It’s been three weeks since I returned from the border. On my last day there, I bought a phone for Mario, the Honduran man his 4 and 9 year old children with him and whose wife and eldest daughter are in Dallas. They left before him after Mario’s brother-in-law was killed and they feared their daughter would be kidnapped into trafficking. But then the Migrant Protection Protocols were instituted and that has kept Mario and his two younger children separated from his wife and eldest daughter.
I hired a lawyer for him and he went to the makeshift court in a large tent the following Monday. The judge was shown on a video screen. An interpreter was on the telephone. After the hearing he and his two children were given a second court date in late February. He’s been stuck at the border for nearly four months and has another four to wait out. Hopefully the lawyer I have retained can help him reunite with his family, as a lawyer makes it 14 times more likely to be granted asylum. However, the likelihood is still very small.
I am in touch with Mario and his neighbor Karla who has a 1 year old. Karla and her family had the same court date and so I’ve retained the lawyer for them too. Their greatest concern is the cold—and Karla’s baby’s health. Dylan has been sick with a cold the last several days. It is relatively cold at night and she doesn’t know how to find care for her son.
Their greatest expense is to keep their phones charged. The local merchants charge 10 pesos—50 cents—to charge a phone for an hour. Utter extortion from people who have virtually nothing.

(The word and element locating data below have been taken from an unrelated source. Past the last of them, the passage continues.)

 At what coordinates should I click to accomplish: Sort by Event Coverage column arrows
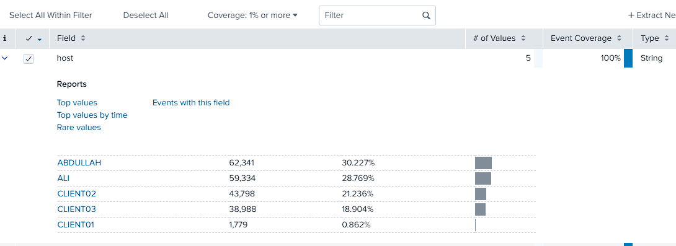619,38
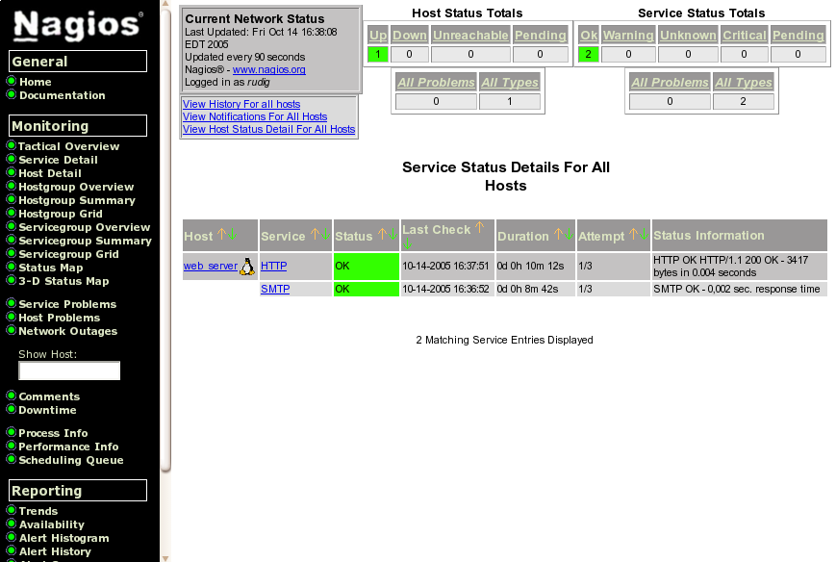Go to Hostgroup Grid in the sidebar

[x=61, y=214]
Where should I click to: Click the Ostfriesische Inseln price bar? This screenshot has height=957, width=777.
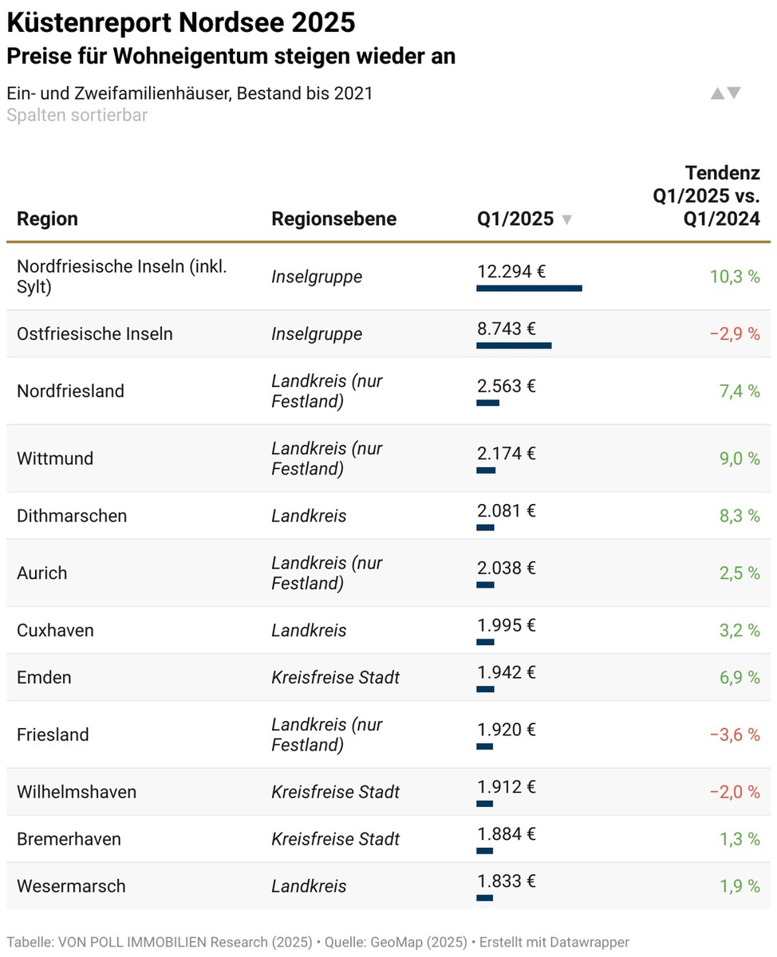tap(514, 345)
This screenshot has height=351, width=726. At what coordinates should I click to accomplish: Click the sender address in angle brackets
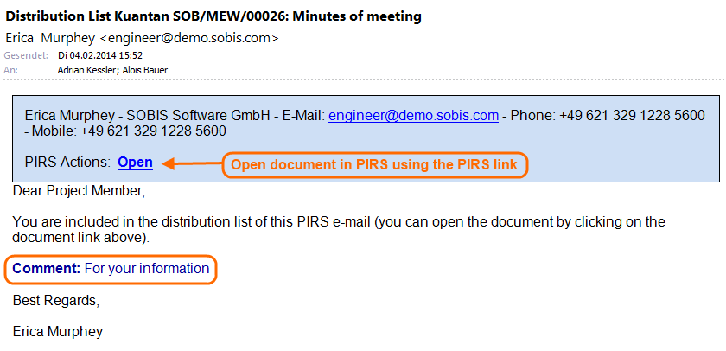(189, 38)
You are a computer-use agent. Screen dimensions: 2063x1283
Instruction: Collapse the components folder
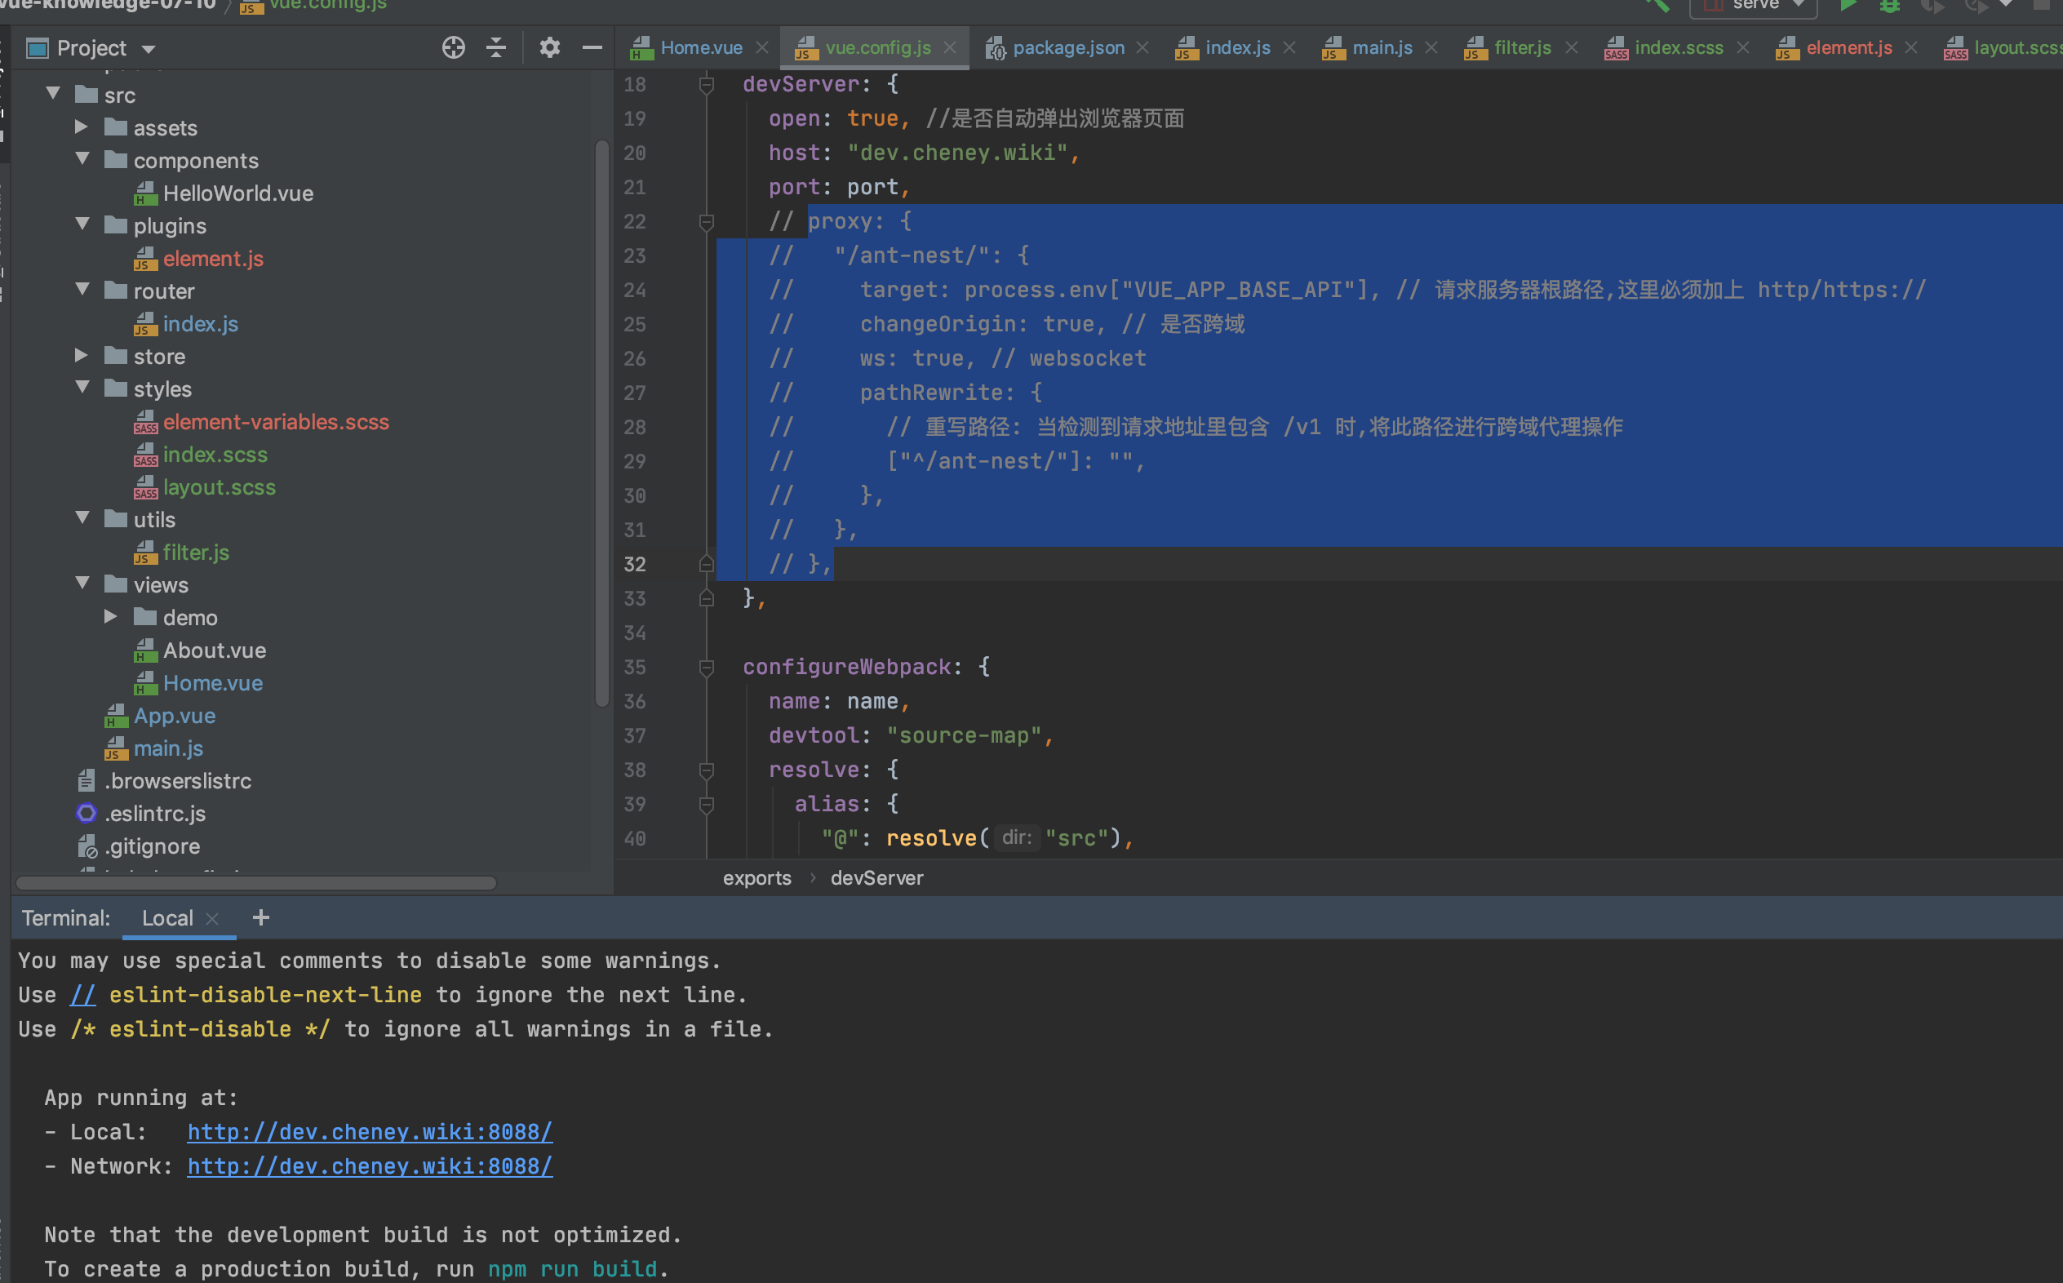81,160

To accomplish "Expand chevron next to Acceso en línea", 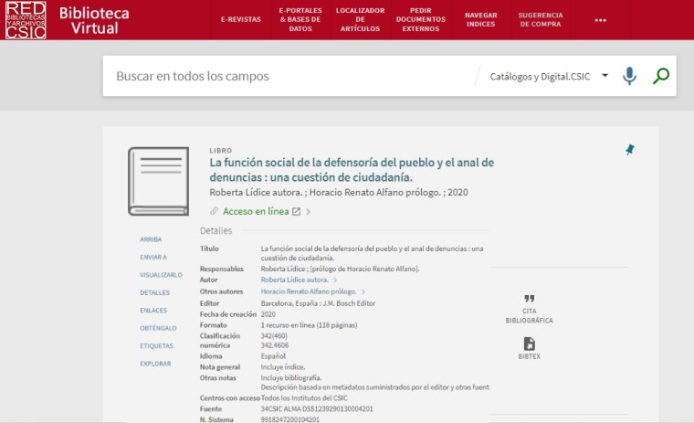I will [x=309, y=212].
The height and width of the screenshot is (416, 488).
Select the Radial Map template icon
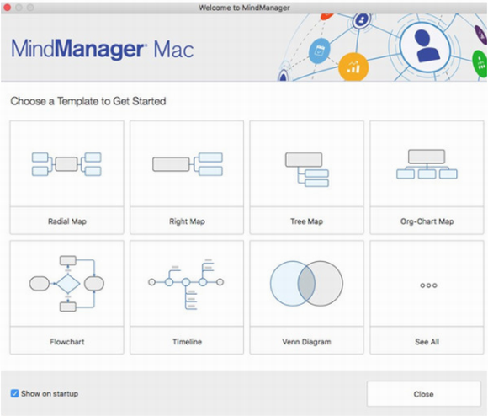tap(66, 164)
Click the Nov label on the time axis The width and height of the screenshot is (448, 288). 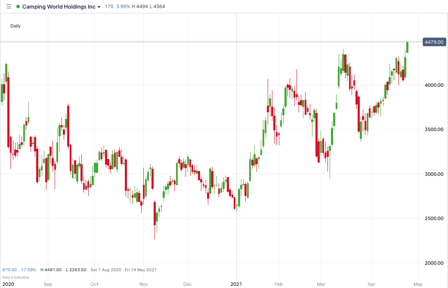tap(143, 284)
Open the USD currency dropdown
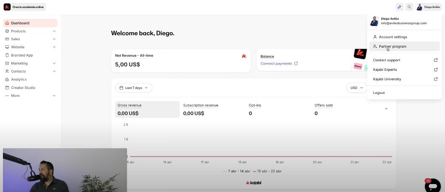This screenshot has height=192, width=445. tap(357, 88)
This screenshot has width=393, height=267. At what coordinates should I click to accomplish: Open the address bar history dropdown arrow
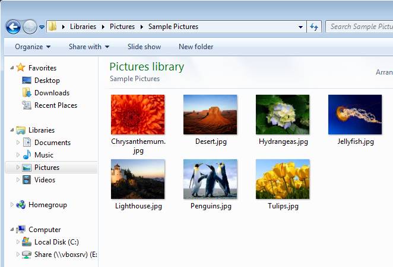pyautogui.click(x=300, y=27)
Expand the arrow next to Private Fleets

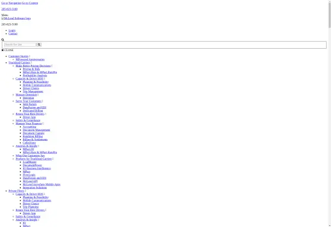point(26,191)
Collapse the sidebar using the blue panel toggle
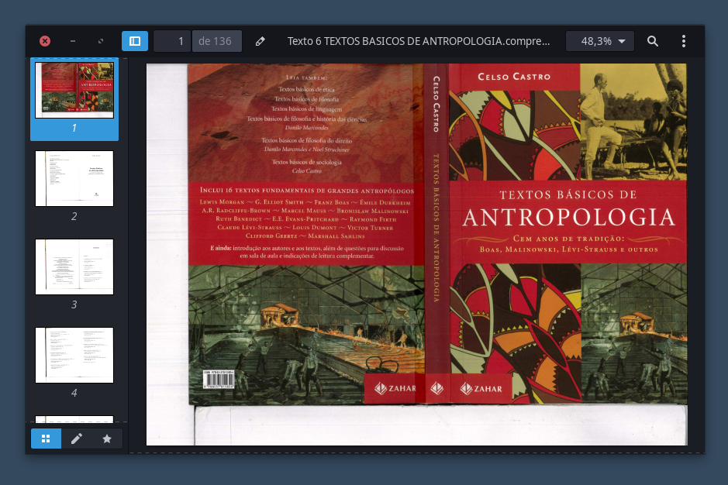 [x=134, y=40]
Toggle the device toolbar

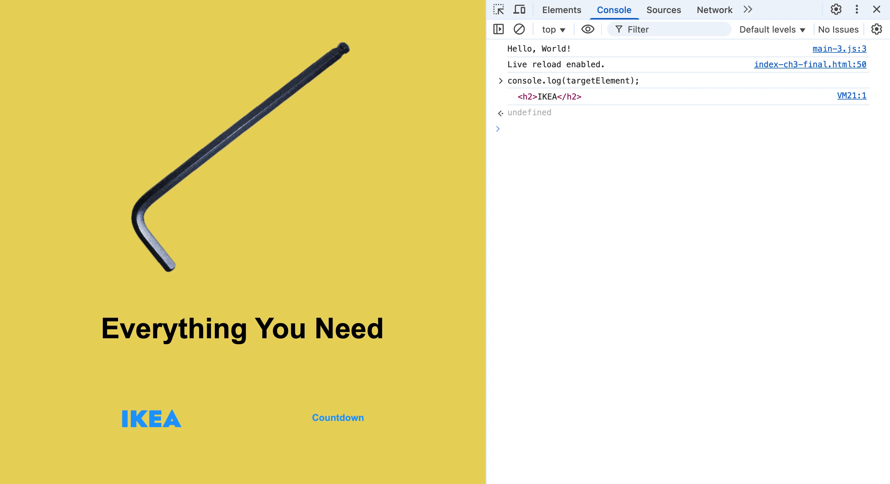point(519,9)
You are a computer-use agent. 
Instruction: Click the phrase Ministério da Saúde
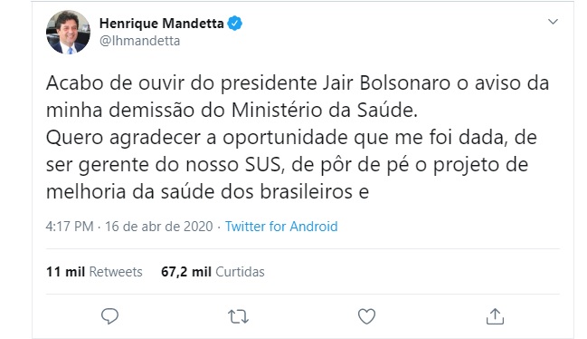point(324,111)

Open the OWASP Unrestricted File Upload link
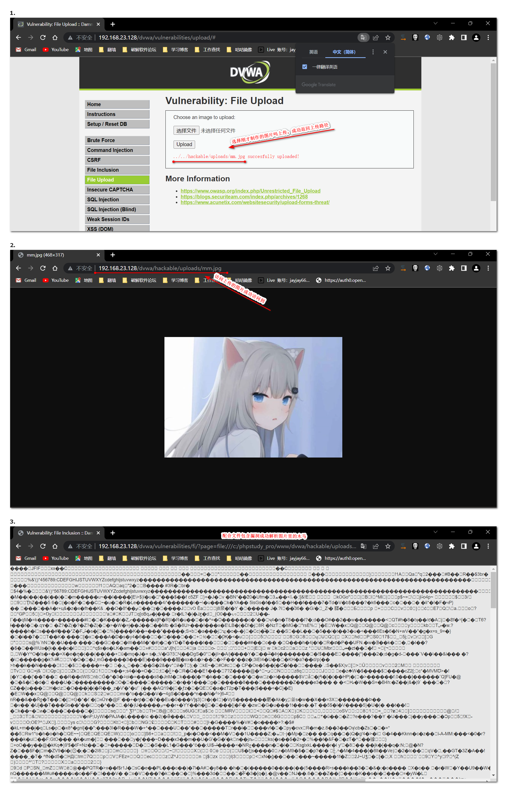click(x=250, y=191)
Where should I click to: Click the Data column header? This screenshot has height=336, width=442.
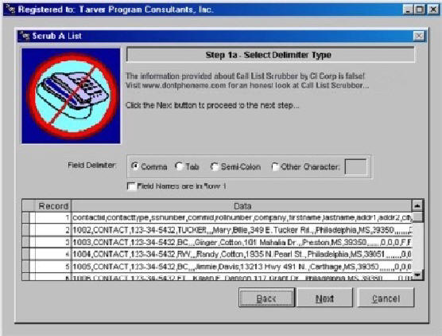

They and the 2,000 other migrants in Matamoros rely on the kindness of humanitarian workers who bring food, water, clothing, blankets, and shoes. Team Bronzeville is raising funds to not only keep feeding the migrants but to create a water purification plant to provide clean water to everyone there.
What to do? Some of the clergy who went with me are organizing a trip to support the humanitarian efforts to help feed the migrants. We certainly could send a UTUUC delegation to do this in collaboration with them.
But the desperate conditions for thousands and thousands of people up and down the border won’t get better until the Migrant Protection Protocols are ended. This will take pressure from many sources.
Illinois State Representatives Lisa Hernandez and Rita Mayfield were part of our delegation. They have submitted a resolution to the House to call for the ending of the Migrant Protection Protocols and call upon the Illinois delegation to the U.S. House and Senate to do the same.
There will be opportunities to address this here in Chicago. And I’m sure there will be another opportunity to travel to the border again to put pressure on the U.S. Representatives, but I want to do this only in collaboration with others where we can amplify each other’s power.